# BRIEF
Copy exactly the lines from the first line of the records below through the line containing "Select the 2220 time marker", including both, and nothing else.

::: RECORDED DATA

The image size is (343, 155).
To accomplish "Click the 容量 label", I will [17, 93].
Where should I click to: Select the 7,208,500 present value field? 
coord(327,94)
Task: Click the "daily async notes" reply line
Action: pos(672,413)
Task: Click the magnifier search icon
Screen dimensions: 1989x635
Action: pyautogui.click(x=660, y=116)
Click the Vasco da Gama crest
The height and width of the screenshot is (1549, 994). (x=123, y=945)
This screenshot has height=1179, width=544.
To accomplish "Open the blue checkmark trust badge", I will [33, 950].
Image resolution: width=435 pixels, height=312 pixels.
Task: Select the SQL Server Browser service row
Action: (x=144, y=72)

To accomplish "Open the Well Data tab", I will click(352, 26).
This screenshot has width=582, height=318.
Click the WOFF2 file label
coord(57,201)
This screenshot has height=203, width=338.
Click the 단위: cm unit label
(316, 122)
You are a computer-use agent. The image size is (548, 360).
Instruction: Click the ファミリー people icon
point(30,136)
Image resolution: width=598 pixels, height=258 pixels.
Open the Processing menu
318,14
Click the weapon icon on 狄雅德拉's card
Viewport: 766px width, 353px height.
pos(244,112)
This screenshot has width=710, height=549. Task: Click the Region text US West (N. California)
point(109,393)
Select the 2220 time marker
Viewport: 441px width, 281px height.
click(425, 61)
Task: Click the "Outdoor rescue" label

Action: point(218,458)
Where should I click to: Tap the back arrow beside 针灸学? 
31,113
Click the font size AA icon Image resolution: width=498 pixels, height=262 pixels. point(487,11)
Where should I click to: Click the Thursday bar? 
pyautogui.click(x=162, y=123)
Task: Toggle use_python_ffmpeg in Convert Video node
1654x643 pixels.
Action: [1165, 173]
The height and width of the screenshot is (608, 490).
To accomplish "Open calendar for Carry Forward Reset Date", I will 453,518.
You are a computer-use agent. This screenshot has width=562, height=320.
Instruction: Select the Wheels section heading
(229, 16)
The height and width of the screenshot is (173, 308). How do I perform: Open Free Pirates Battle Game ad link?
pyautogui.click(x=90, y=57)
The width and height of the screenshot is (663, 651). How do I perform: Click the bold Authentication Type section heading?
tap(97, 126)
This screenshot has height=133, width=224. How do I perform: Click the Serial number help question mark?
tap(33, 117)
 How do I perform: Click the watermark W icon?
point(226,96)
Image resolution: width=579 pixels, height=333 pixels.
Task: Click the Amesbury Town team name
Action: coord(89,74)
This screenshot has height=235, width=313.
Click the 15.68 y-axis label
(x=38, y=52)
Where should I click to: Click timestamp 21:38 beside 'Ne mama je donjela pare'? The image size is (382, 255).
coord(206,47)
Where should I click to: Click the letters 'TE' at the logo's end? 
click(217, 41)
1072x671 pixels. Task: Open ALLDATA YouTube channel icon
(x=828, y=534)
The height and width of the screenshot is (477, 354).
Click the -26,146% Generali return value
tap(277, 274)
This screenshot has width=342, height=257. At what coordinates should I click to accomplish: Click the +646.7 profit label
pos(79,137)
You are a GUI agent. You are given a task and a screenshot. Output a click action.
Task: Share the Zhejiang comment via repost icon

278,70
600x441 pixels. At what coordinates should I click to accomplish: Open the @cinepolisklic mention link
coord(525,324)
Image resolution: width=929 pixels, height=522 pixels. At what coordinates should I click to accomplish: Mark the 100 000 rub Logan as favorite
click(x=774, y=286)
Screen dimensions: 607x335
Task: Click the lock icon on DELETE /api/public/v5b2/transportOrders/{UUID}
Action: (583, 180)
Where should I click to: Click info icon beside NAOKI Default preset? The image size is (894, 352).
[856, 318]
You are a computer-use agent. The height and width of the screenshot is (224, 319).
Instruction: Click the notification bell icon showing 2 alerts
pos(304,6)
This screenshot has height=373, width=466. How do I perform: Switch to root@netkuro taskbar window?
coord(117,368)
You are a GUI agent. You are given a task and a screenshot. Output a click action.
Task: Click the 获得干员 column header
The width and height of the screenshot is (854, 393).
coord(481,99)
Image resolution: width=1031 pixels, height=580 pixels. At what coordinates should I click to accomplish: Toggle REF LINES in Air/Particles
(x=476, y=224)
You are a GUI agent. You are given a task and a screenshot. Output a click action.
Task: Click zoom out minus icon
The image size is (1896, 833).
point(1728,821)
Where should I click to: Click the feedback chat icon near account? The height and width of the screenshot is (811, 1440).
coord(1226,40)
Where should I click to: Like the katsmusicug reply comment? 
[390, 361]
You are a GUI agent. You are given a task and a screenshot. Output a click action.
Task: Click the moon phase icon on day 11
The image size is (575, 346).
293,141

::::::

# RESPONSE BELOW
The image size is (343, 155).
To accomplish "Click the 容量 label", I will [17, 93].
Where should I click to: Select the 7,208,500 present value field? 
coord(327,94)
Task: Click the "daily async notes" reply line
Action: pos(672,413)
Task: Click the magnifier search icon
Screen dimensions: 1989x635
Action: pyautogui.click(x=660, y=116)
Click the Vasco da Gama crest
The height and width of the screenshot is (1549, 994). (x=123, y=945)
This screenshot has height=1179, width=544.
To accomplish "Open the blue checkmark trust badge", I will [33, 950].
Image resolution: width=435 pixels, height=312 pixels.
Task: Select the SQL Server Browser service row
Action: (x=144, y=72)

To accomplish "Open the Well Data tab", I will click(352, 26).
This screenshot has width=582, height=318.
Click the WOFF2 file label
coord(57,201)
This screenshot has height=203, width=338.
Click the 단위: cm unit label
(316, 122)
You are a computer-use agent. The image size is (548, 360).
Instruction: Click the ファミリー people icon
point(30,136)
Image resolution: width=598 pixels, height=258 pixels.
Open the Processing menu
318,14
Click the weapon icon on 狄雅德拉's card
Viewport: 766px width, 353px height.
pos(244,112)
This screenshot has width=710, height=549. Task: Click the Region text US West (N. California)
point(109,393)
Select the 2220 time marker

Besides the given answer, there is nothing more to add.